Psychologically, it is traumatic to a child to be raised in direct opposition to where they are raised. It teaches the child that they can only define themselves in opposition to somebody else’s identity. Is this the absence of humanity that we are spending lots of money to teach our children? That Setswana is the lowly language they only hear when their parents are instructing the gardener? That our children have no self-identity except in opposition and in superiority to the languages and cultures of their forefathers?
How then do we teach the children that every person is fully human? On a more sentimental note, we are creating an artificial language barrier between children and their grandparents where, despite being Batswana, the interactions between those two generations are exclusively in English, a language that fails to capture our Tswana cultures thus making little room for intergenerational transmission of culture and knowledge. What jokes will the grandparent never share with their grandchild because of the language barrier? What family stories will be erased because they can only be carried most accurately in English, a language that struggles to capture our traditions? I count it among my life’s blessings that my 93-year old grandmother can share a joke from the 1930’s with me in its original Setswana without need for translation into English, without that watering of our shared moment to the constraints of English as a language.
There are many people who are without the privilege of connecting linguistically to their past. Why would you squander it if you have the opportunity to connect thus to your past? Or does no one care about the forefathers and forefathers anymore?

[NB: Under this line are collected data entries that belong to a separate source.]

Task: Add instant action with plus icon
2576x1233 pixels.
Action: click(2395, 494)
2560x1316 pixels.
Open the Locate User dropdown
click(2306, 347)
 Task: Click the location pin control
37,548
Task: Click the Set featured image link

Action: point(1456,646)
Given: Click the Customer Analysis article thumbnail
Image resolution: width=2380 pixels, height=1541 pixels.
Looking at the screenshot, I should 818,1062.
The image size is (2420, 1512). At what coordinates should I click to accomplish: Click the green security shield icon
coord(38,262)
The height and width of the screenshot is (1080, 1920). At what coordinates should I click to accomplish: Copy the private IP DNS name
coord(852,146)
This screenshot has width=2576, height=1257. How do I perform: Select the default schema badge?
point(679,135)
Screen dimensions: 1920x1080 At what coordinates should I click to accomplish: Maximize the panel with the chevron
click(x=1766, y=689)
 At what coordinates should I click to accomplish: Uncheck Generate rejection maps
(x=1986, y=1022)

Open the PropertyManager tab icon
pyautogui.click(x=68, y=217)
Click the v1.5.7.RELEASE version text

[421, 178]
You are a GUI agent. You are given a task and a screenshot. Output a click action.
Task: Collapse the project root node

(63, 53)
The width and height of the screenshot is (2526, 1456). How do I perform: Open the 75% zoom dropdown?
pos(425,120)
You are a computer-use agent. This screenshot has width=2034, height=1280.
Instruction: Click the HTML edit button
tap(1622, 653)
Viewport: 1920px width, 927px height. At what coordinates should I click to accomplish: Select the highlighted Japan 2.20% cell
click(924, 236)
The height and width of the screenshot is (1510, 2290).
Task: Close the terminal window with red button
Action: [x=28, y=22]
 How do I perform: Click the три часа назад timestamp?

Instead of traumatizing our children by having them bear Setswana names and yet not speak Setswana; having them live in Botswana all their lives and yet feel they belong elsewhere, why not teach them both Setswana and English? Perhaps the time is ripe for strict laws to be implemented that private schools must teach Botswana history and also make it compulsory for students to take elementary Setswana. We cannot be a country that hosts schools that are incubators for neo-colonialism by, in effect, teaching our children that they have no past to speak of and that they always have to aspire to be the other. In the words of Sir Seretse Khama, “it should now be our intention to retrieve what we can of our past. We must write our history books to prove that this is a past that is just as knowing about as any other.”